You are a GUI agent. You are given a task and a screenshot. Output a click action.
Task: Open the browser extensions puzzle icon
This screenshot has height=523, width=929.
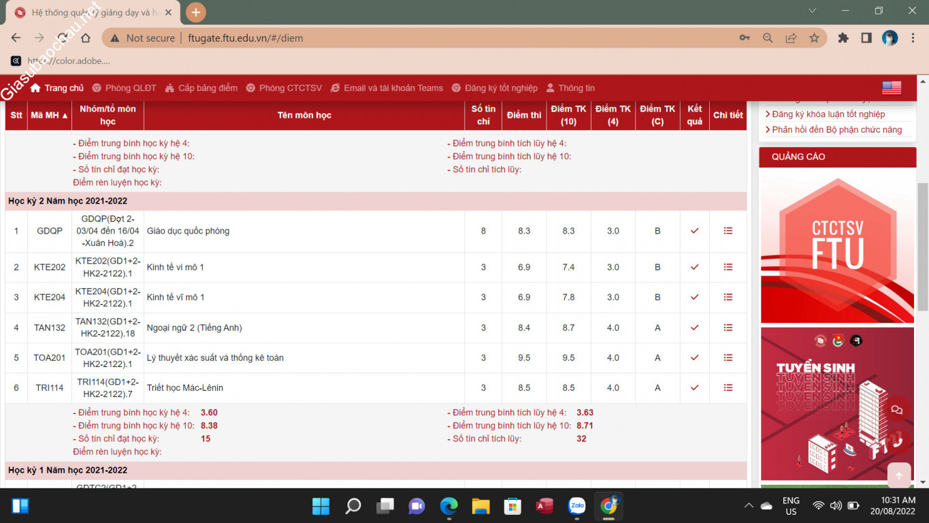[843, 38]
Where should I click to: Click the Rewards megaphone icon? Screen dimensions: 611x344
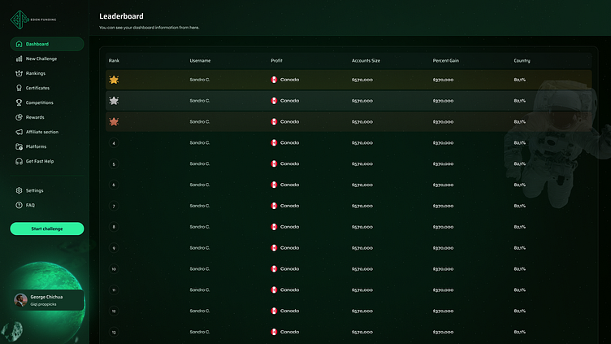point(19,117)
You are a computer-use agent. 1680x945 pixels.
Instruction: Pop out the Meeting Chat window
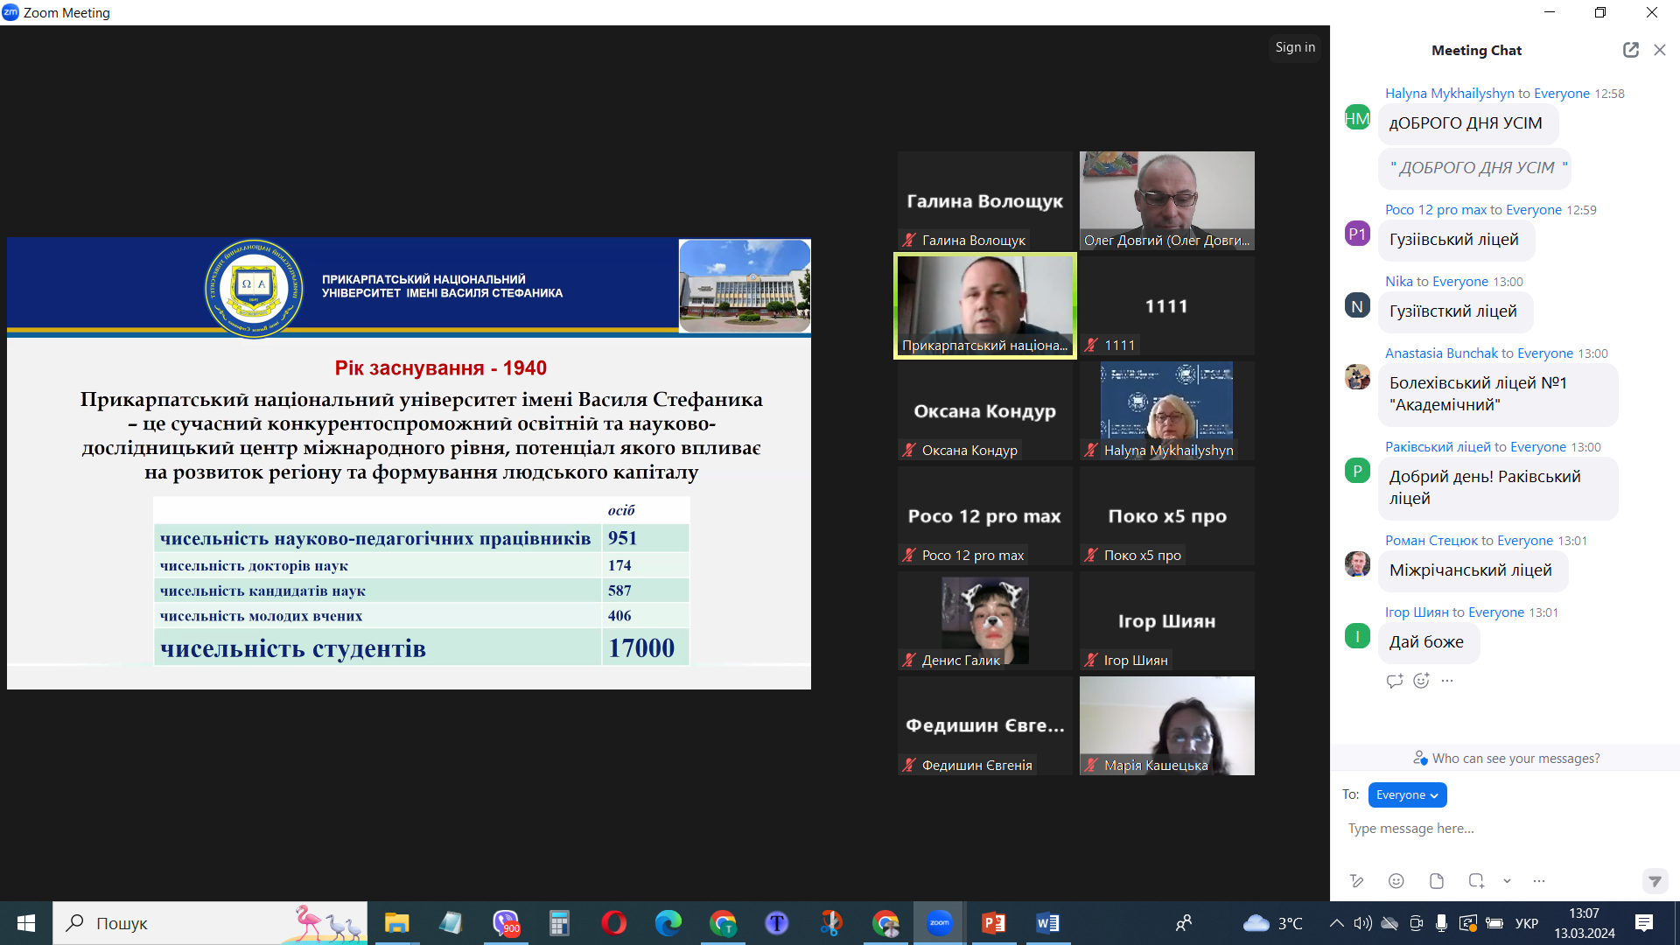click(1631, 50)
........
* [Exercise instructions] Put the records into a JSON list of strings with one string per line, skipping blank lines: begin at the line that has "Where should I" and go through the end of the records. Leave the pictures out of the answer.

* [Written answer]
[
  "Where should I click to: Click the Rewards megaphone icon? Screen dimensions: 611x344",
  "point(19,117)",
  "You are a computer-use agent. 1680x945 pixels.",
  "Instruction: Pop out the Meeting Chat window",
  "click(1631, 50)"
]